Polanski rende omaggio al cinema noir, nato negli Stati Uniti all’inizio degli anni ’40, con un film di grande atmosfera, forte di un’accurata e minuziosa ricostruzione d’ambienti. Con uno stile classico ma al contempo personalissimo il cineasta di origini polacche mette in scena un’opera dalla trama fitta e intricata, ben sorretta dalla sceneggiatura di ferro di Robert Towne. In Chinatown la regia è puntuale, semplice e pulita, al servizio della storia, senza sterili virtuosismi o inutili barocchismi.
L’universo descritto da Polanski, che si ritaglia un breve cameo nei panni di un piccolo malvivente, è quello tipico della miglior tradizione del genere noir, con un investigatore privato - ironico, cinico e disilluso - al centro dell’azione. Ad interpretarlo, ennesimo punto di forza del film, un Jack Nicholson in gran forma, dal perenne sorriso strafottente e insofferente a ogni forma di abuso di potere. Il suo personaggio si muove in un mondo ancor più spietato e malvagio di quello rappresentato nella maggior parte dei film che hanno reso immortale questo particolare genere cinematografico.

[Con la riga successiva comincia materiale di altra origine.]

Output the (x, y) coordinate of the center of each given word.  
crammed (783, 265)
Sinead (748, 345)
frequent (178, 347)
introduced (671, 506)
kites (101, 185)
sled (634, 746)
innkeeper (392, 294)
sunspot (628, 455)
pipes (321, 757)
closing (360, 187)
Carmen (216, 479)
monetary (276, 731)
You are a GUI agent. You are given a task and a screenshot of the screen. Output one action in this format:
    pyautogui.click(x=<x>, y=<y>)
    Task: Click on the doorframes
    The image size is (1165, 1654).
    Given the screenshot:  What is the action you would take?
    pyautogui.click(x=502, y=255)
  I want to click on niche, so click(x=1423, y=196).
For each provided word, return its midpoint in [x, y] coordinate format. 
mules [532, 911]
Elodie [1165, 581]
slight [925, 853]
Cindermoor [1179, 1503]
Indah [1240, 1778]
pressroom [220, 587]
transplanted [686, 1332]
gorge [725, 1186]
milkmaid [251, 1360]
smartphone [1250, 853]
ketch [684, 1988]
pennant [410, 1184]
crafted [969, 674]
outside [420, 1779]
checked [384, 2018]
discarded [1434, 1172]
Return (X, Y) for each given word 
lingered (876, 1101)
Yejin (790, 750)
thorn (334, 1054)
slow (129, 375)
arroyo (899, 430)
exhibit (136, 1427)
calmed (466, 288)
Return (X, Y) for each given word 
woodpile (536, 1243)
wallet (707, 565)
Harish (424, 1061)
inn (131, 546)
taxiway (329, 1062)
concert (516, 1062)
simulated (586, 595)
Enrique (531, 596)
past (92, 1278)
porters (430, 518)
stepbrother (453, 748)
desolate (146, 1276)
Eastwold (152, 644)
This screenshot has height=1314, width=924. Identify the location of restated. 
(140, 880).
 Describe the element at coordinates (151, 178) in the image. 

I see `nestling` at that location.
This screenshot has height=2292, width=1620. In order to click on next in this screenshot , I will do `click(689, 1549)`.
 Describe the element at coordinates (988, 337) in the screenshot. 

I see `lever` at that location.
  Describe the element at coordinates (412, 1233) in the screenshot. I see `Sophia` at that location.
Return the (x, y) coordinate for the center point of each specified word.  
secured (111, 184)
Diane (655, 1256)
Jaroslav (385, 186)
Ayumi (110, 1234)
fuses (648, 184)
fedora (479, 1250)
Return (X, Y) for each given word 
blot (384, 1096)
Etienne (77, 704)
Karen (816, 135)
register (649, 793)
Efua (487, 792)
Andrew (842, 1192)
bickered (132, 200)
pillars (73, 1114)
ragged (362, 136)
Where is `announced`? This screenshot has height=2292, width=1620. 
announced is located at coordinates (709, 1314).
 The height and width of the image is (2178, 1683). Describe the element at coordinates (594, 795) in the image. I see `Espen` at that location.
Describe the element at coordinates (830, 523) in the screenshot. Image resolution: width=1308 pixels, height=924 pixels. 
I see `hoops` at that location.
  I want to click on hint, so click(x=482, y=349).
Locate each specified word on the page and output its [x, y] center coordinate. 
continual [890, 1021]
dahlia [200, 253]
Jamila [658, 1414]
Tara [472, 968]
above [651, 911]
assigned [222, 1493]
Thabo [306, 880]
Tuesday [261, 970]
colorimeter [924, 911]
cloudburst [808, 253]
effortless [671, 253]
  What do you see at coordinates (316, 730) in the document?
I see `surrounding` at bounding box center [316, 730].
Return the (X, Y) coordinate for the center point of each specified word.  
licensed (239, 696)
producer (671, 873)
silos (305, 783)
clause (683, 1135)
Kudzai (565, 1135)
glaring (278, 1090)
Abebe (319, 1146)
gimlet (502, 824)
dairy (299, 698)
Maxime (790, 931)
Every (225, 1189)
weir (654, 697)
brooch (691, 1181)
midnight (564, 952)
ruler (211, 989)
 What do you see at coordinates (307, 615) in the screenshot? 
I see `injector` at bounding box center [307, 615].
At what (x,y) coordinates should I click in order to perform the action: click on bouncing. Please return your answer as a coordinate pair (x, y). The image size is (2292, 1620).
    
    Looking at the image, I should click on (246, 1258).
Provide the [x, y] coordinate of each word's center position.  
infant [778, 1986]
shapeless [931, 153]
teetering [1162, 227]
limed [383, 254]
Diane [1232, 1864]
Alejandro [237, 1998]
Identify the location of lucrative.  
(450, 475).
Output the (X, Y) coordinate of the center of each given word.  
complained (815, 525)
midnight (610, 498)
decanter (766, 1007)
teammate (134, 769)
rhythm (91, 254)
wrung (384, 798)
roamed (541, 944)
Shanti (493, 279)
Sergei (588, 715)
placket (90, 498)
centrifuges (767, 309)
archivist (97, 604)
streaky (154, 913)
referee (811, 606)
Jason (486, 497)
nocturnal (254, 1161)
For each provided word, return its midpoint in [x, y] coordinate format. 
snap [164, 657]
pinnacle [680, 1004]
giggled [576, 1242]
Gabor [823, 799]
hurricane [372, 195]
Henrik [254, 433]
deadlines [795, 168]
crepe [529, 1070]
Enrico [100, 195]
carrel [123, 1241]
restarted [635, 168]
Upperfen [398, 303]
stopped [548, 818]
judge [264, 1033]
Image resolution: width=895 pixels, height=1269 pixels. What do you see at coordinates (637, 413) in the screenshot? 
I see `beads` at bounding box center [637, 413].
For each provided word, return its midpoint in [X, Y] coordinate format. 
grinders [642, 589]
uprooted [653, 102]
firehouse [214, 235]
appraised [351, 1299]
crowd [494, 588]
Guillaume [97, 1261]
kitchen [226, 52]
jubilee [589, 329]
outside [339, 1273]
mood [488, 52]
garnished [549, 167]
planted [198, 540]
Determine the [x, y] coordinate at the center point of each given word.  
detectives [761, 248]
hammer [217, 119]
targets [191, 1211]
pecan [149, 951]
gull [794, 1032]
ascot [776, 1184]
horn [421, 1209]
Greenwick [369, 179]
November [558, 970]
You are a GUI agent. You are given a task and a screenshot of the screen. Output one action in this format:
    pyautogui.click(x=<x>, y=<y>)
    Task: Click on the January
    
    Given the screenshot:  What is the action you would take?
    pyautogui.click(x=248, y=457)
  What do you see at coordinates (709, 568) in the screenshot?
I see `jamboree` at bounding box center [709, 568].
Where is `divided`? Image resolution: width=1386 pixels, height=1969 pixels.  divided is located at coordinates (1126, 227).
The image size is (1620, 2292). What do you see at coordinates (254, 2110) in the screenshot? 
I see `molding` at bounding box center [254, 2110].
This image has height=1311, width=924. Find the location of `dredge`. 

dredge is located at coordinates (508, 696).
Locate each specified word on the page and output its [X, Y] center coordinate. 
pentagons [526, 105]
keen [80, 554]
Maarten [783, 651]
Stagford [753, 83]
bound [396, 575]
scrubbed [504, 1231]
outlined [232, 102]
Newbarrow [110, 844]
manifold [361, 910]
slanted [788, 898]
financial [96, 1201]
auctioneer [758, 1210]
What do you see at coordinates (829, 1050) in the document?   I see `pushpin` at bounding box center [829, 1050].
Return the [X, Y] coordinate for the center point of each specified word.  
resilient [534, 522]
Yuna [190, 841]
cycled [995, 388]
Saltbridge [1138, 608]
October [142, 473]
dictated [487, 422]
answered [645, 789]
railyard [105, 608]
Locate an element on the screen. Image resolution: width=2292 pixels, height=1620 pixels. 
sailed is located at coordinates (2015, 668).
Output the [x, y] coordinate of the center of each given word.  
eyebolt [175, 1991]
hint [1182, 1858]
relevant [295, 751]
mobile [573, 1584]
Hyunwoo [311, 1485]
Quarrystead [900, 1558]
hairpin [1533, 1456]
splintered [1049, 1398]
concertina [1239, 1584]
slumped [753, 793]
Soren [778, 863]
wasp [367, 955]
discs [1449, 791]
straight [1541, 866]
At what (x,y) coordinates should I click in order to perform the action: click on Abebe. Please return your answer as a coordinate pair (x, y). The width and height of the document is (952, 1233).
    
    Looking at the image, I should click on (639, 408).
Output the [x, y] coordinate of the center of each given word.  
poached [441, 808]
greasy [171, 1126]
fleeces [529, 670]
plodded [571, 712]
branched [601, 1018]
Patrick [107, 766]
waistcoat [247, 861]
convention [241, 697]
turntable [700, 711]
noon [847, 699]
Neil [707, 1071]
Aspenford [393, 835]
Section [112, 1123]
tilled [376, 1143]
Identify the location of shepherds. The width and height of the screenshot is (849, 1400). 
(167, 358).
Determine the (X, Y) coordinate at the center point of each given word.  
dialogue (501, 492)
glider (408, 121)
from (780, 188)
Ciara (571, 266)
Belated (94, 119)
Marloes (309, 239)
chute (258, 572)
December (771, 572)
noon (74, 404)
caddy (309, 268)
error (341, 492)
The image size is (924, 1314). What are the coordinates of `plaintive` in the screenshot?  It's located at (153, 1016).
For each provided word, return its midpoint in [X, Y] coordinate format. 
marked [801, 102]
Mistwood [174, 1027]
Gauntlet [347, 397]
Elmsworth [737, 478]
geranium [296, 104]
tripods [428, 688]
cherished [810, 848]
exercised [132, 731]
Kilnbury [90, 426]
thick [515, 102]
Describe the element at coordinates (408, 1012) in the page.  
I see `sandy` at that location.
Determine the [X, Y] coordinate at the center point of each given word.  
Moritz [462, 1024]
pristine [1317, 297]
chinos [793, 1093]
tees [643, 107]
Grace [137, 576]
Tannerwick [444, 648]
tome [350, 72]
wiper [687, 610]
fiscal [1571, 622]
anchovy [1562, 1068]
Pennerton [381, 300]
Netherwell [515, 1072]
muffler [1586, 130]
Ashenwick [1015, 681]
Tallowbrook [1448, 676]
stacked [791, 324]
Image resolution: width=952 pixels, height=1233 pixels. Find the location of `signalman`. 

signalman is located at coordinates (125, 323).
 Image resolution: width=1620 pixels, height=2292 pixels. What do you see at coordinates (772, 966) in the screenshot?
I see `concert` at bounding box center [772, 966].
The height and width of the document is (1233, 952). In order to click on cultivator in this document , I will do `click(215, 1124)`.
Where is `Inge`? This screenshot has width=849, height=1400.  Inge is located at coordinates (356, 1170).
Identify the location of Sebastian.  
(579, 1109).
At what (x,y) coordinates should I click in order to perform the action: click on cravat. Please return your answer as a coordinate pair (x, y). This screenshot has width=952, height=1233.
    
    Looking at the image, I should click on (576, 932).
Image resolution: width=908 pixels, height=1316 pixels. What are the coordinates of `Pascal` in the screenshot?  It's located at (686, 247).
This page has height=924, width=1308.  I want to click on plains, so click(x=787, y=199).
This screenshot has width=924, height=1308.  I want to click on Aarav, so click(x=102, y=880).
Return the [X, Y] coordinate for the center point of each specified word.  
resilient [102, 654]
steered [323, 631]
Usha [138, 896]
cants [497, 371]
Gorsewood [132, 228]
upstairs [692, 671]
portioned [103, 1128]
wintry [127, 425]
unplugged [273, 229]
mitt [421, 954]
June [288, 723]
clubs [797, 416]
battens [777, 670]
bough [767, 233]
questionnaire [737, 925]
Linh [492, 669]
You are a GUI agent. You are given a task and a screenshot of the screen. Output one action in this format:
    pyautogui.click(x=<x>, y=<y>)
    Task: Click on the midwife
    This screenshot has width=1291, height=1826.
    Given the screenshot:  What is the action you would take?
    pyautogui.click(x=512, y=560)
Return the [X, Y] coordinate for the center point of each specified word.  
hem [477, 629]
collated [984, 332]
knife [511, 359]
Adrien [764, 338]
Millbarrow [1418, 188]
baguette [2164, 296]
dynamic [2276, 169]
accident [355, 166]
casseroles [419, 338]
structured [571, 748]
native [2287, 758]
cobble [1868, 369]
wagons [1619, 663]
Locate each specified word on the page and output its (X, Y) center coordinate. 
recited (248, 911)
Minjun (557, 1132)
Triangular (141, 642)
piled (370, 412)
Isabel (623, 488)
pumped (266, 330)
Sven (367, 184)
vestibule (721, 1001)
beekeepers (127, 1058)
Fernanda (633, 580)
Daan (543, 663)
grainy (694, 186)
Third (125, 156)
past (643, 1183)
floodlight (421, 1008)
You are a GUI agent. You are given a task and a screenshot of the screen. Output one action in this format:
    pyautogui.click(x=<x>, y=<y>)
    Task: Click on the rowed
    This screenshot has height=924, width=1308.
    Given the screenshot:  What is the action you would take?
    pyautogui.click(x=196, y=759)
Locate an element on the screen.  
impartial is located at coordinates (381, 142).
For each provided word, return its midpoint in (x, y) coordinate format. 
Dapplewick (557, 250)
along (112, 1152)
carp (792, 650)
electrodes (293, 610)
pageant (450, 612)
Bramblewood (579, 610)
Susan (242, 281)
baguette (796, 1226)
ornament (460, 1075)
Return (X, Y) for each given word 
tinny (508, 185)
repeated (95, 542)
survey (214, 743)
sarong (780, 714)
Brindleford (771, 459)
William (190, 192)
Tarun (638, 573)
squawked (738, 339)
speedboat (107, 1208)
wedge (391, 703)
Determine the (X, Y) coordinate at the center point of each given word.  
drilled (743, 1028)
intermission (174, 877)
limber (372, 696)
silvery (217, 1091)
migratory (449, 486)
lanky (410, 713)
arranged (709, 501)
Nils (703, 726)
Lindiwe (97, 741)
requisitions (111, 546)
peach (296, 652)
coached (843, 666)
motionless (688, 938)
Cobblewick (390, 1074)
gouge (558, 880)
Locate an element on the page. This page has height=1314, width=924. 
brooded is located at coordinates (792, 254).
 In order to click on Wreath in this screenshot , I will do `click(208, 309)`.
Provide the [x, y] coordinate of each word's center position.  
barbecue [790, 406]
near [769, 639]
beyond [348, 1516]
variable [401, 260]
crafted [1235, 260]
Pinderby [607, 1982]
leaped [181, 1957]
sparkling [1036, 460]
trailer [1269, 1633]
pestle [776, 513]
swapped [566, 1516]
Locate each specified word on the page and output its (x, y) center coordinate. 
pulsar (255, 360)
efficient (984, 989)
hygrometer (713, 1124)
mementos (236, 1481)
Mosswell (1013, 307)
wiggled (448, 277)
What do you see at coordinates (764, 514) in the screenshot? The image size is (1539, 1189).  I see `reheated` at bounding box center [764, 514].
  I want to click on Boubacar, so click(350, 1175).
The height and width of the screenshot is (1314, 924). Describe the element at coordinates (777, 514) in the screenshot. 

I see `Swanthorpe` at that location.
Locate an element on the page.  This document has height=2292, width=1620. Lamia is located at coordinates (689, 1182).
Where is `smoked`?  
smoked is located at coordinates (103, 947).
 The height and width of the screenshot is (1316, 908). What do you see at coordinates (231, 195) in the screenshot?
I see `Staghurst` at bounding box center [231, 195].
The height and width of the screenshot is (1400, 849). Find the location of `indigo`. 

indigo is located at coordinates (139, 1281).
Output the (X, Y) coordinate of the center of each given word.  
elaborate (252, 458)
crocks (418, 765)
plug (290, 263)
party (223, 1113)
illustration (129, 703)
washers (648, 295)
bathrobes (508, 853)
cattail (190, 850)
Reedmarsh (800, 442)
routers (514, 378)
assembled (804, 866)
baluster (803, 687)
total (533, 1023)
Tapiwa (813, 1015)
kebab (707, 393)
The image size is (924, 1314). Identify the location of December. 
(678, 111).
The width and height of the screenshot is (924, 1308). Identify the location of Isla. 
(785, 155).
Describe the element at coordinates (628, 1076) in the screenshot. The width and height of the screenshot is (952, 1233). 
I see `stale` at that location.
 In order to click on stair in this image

Infatti, seppur imbevuto di alcuni gustosi siparietti ironici dove l’istrionismo di Nicholson dà il meglio di sé, Chinatown mette in scena il male assoluto, radicato in profondità nella società sia a livello politico-istituzionale sia a livello familiare, dove si annida l’orrore più indicibile.
Polanski si prende tutto il tempo necessario per dipanare gli eventi in maniera graduale ma inarrestabile, creando un’atmosfera di grande suggestione e provocando un forte impatto emotivo nello spettatore fino a deflagrare nello straziante e indimenticabile epilogo. Un finale tragico e disperato, ambientato a Chinatown, luogo in precedenza solo evocato in un paio di dialoghi da Gittes per averci lavorato in veste di poliziotto e che si ripresenta in maniera ineluttabile al protagonista. D'altronde in un mondo dominato dalla corruzione, vista e accettata dai più come se fosse una cosa normalissima, non può esserci alcuna salvezza né via di fuga, ed è del tutto inutile provare a lottare e a opporsi. Meglio quindi lasciare stare, come ricorda uno dei suoi soci a Gittes: “lascia perdere Jack. È Chinatown.” Un finale cupo, amaro e privo di speranza, fortissimamente voluto da Polanski che dovette discutere con lo sceneggiatore Robert Towne, il quale invece avrebbe preferito un happy ending.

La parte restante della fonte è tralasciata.